Business Plan Good to Great: 4 Key Points

What distinguishes a great business plan from a good one?

This is the last of four questions posed to me last week by an MBA student, who asked me to help his research by answering his questions. The other three are in my most recent, previous posts. The better question than this one, and therefore the better answer, is 8 Factors that Make a Good Business Plan that I posted here last week.

So I have several answers to this question:

1. I don’t know.

Paintings can be great, but maps can’t. Novels can be great, but directions can’t. Businesses can be great, at least at times, or at certain moments, but business plans can’t. I’ve seen hundreds, maybe thousands, of business plans. I’ve never seen a great one. I think.

2. Great Results

This is a necessary, but not sufficient, condition for business plan greatness. Great results doesn’t mean it was a great plan; but anything less than that means it wasn’t great. “Great” is a strong word. Still, if the plan didn’t produce great results, but would have had it been implemented, then it just wasn’t great. Great plans get implemented.

That’s not just casual coincidence. Great plans include manageable, concrete, measurable specifics that lead the team gently down the way to successful results.

Successful implementation of a plan doesn’t make it great. It’s a necessity, but alone not sufficient to warrant the appellation great. It’s a cop-out, I know, but “great” is a very powerful (and overused) word, and a business plan that doesn’t get results can’t possibly be a great plan. No matter how good.
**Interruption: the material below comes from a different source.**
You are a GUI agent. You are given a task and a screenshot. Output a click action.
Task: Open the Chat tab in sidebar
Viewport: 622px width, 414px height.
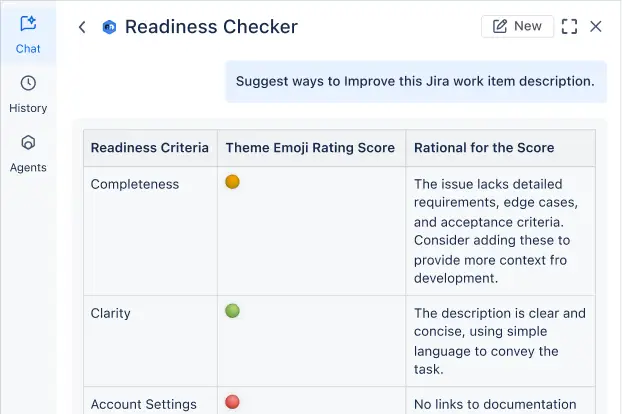[28, 35]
3. Synchronicity = magic = invisible inevitability

This is when things come together, at exactly the right time, so that what was entirely hidden before, now becomes so obvious that it seems like it was always inevitable. This is the complete surprise that seems a moment later like it had always been completely obvious.

I’ve seen only a very few business plans that might be considered candidates, at least for flashes of greatness. One that comes to mind was in 1983, when JRT Pascal had gone bankrupt selling product at $29.95 while Microsoft Pascal cost $450, and Philippe Kahn brought out Turbo Pascal at $49.95. Perhaps Google, when Yahoo! had made a new search engine seem impossible. Maybe it was Federal Express reinventing “absolutely positively has to be there.” The Macintosh, perhaps, or the iPod?

4. Repeat Number 1

It’s not the plan, it’s the planning process, the people, the idea, the moment, the market, the innovation.